Something that you’ll find yourself doing at one time or another when working with Heroku is collaborating with other people on an application in some way. There are a number of things to consider when doing this, and luckily the vast amount are common sense.
For instance, ensure you have a sound deployment workflow whereby code cannot make it from development to production without being checked at least by automated testing, or another pair of eyes. Communication can help here for ensuring that the wrong things aren’t deployed at the wrong times, but workflow can pretty much guarantee that bad things can’t happen unless you happen to have failed several steps of your workflow.
Branching strategies such as those described in this chapter will go a long way here, as will staging environments combined with some kind of stakeholder sign-off on the changes that are moving their way through the system. Ultimately, though, Heroku enables anyone in a team to be as empowered as any other, so it’s wise to consider what internal rules you might put into place before inviting the hordes to collaborate on your production application.

Given information —
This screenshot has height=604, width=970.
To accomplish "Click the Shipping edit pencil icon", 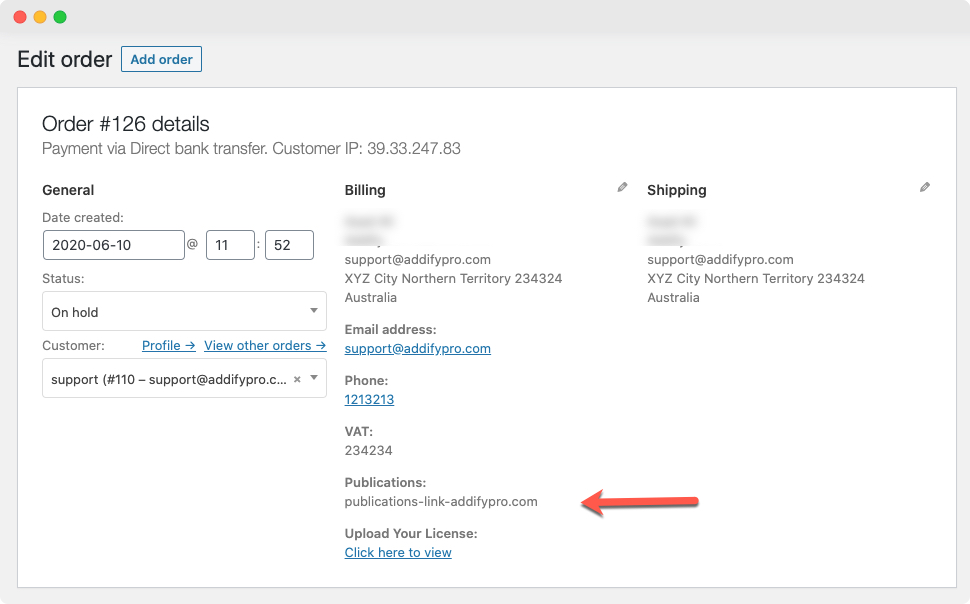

Required work —
• 1. List every kind of environment that the passage on collaborating on Heroku applications names.
• 2. Copy the passage on collaborating on Heroku applications word for word, from "For instance, ensure" up to and including "of your workflow.".

Task-by-task results —
• 1. development, production, staging

• 2.
For instance, ensure you have a sound deployment workflow whereby code cannot make it from development to production without being checked at least by automated testing, or another pair of eyes. Communication can help here for ensuring that the wrong things aren’t deployed at the wrong times, but workflow can pretty much guarantee that bad things can’t happen unless you happen to have failed several steps of your workflow.